Sabtu, 31 Desember 2011

AHLI WARIS PENGGANTI

BAB I
PENDAHULUAN

A.     Latar Belakang Masalah
    Dari seluruh hukum yang ada dan berlaku dewasa ini di samping hukum perkawinan, maka hukum kewarisan merupakan bagian dari hukum kekeluargaan yang memegang peranan yang sangat penting, bahkan menentukan dan mencerminkan sistem dan bentuk hukum yang berlaku dalam masyarakat itu. Hal ini disebabkan hukum kewarisan itu sangat erat kaitannya dengan ruang lingkup kehidupan manusia, bahwa setiap manusia pasti akan mengalami peristiwa, yang merupakan peristiwa hukum dan lazim disebut meninggal dunia. Apabila ada suatu peristiwa hukum yaitu meninggalnya seseorang sekaligus menimbulkan akibat hukum, yaitu tentang bagaimana pengurusan dan kelanjutan hak-hak dan kewajiban seseorang yang meninggal dunia itu. Penyelesaian hak-hak dan kewajiban sebagai akibat adanya peristiwa hukum karena meninggalnya seseorang diatur dalam hukum kewarisan.
    Hukum waris yang ada dan berlaku di Indonesia sampai saat ini masih belum merupakan unifikasi hukum. Atas dasar peta hukum yang masih demikian pluralistiknya, akibatnya sampai sekarang ini pengaturan masalah warisan di Indonesia masih terdapat keberagaman. Banyak faktor yang menjadi penyebabnya, satu di antaranya seperti yang di kemukakan Mochtar Kusumaatmadja, bahwa “…bidang hukum waris di anggap sebagai salah satu bidang hukum yang berada di luar “ bidang-bidang yang bersifat “netral” seperti hukum perseroaan, hukum kontrak (perikatan), dan hukum lalu lintas (darat, air dan udara) . Dengan demikian, bidang hukum waris ini menurut kriteria Mochtar Kusumaatmadja, termasuk “bidang hukum yang mengandung terlalu banyak halangan, adanya komplikasi-komplikasi kultural, keagamaan, dan sosiologi.

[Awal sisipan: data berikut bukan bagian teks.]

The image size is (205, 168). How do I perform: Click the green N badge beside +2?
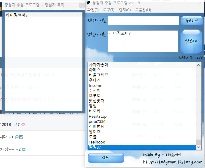pos(24,149)
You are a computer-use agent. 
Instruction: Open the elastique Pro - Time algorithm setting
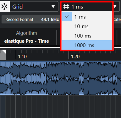click(x=27, y=41)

Hukum waris sebagai salah satu bidang hukum yang berada diluar bidang yang bersifat netral kiranya sulit untuk diperbaharui dengan jalan perundang-undangan atau kodifikasi guna mencapai suatu unifikasi hukum. Hal itu disebabkan upaya ke arah membuat hukum waris yang sesuai dengan kebutuhan dan kesadaran masyarakat akan senantiasa mendapat kesulitan, mengingat beranekaragamnya corak budaya, agama, sosial, dan adat istiadat serta sistem kekeluargaan yang hidup dan berkembang didalam masyarakat Indonesia.
    Salah satu hukum waris yang berlaku di Indonesia adalah hukum waris Islam. Hukum waris Islam berlaku bagi orang Indonesia (baik asli ataupun keturunan) yang beragama Islam berdasarkan S. 1854 No.129 yang di Undangkan di Belanda dengan S. 1855 No. 2 di Indonesia dengan S. 1929 No.22, yang telah ditambah, diubah dan sebagainya terakhir dengan pasal 29 UUD 1945, jo. Tap No. II/MPRS/1961 lampiran A No. 34 jo. GBHN 1983 Tap No. II/MPR/1983 Bab IV.

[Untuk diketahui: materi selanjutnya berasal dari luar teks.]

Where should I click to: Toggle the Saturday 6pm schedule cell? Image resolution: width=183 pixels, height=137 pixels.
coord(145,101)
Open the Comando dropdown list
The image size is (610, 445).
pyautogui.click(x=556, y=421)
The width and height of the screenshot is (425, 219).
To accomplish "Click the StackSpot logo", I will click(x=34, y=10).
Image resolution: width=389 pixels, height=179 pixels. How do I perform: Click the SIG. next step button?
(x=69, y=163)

Dengan berlakunya Undang-Undang Nomor 3 Tahun 2006 tentang Perubahan Atas Undang-Undang Nomor 7 Tahun 1989 Tentang Peradilan Agama, di dalam penjelasan Undang-undang tersebut menyatakan bahwa “ para pihak sebelum berperkara dapat mempertimbangkan untuk memilih hukum apa yang digunakan dalam pembagian warisan, dinyatakan dihapus” , secara tidak langsung berarti bahwa hukum bagi yang beragama Islam berlaku hukum waris Islam.
    Hukum kewarisan Islam pada dasarnya berlaku untuk umat Islam dimana saja di dunia ini. Sungguhpun demikian, corak suatu Negara Islam dan kehidupan masyarakat di Negara atau daerah tersebut memberi pengaruh atas hukum kewarisan di daerah itu. Pengaruh itu adalah pengaruh terbatas yang tidak dapat melampaui garis pokok-garis pokok dari ketentuan hukum kewarisan Islam tersebut. Namun pengaruh tadi dapat terjadi pada bagian-bagian yang berasal dari ijtihad atau pendekatan ahli-ahli hukum Islam sendiri.

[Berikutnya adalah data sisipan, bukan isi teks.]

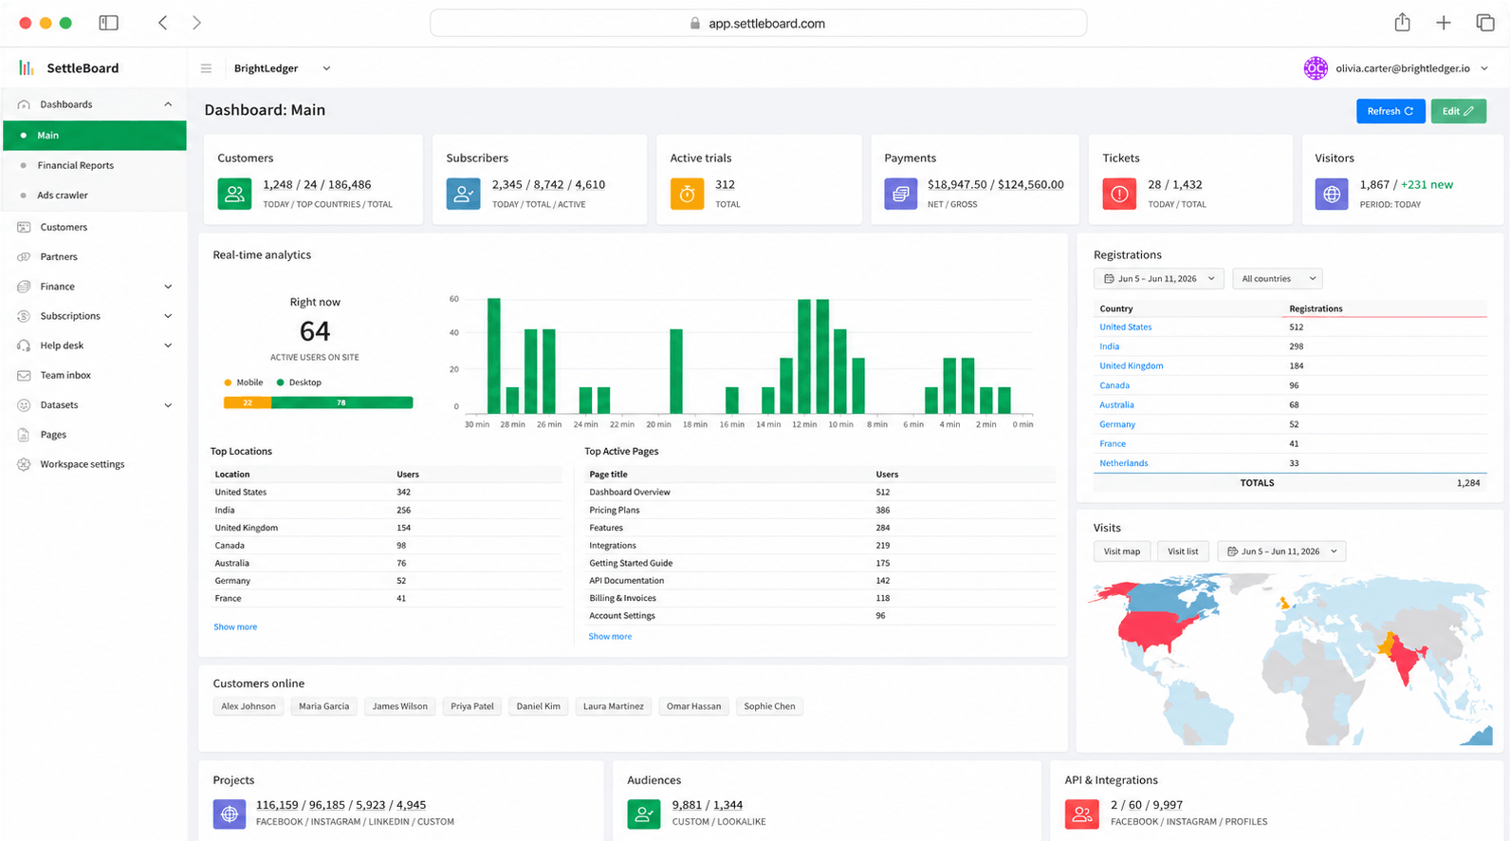Click the Tickets alert icon

click(1119, 194)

    Salah satu konsep pembaharuan hukum kewarisan Islam di Indonesia yaitu berupa hukum material dalam Kompilasi Hukum Islam melalui Intruksi Presiden Republik Indonesia Nomor 1 Tahun 1991 tanggal 10 Juni 1991.  Sebagaimana di kemukakan oleh Bustanul Arifin :
a.    Untuk dapat berlakunya hukum (Islam) di Indonesia harus ada antara lain hukum yang jelas dan dapat dilaksanakan baik oleh aparat penegak hukum maupun oleh masyarakat.
b.    Persepsi yang tidak seragam tentang syar’iyah akan dan sudah menyebabkan hal-hal :
1) Ketidak seragaman dalam menentukan apa-apa yang disebut Hukum  Islam itu
2) Tidak mendapat kejelasan bagaimana menjalankan Syariat itu.
3) Akibat kepanjangannya adalah tidak mampu menggunakan jalan-jalan dan alat-alat yang telah tersedia dalam Undang-Undang Dasar 1945, dan Perundang-Undangan lainnya.
    Salah satu konsep pembaharuan hukum kewarisan Islam dalam Kompilasai Hukum Islam (KHI) adalah diberikannya hak seorang ahli waris yang telah meninggal dunia kepada keturunannya yang masih hidup. Aturan ini tercantum dalam Pasal 185 Kompilasi Hukum Islam (selanjutnya disingkat dengan KHI) yang berbunyi selengkapnya sebagai berikut :
(1)    Ahli waris yang meninggal lebih dahulu dari pada si pewaris maka kedudukannya dapat di gantikan oleh anaknya, kecuali mereka yang tersebut dalam Pasal 173.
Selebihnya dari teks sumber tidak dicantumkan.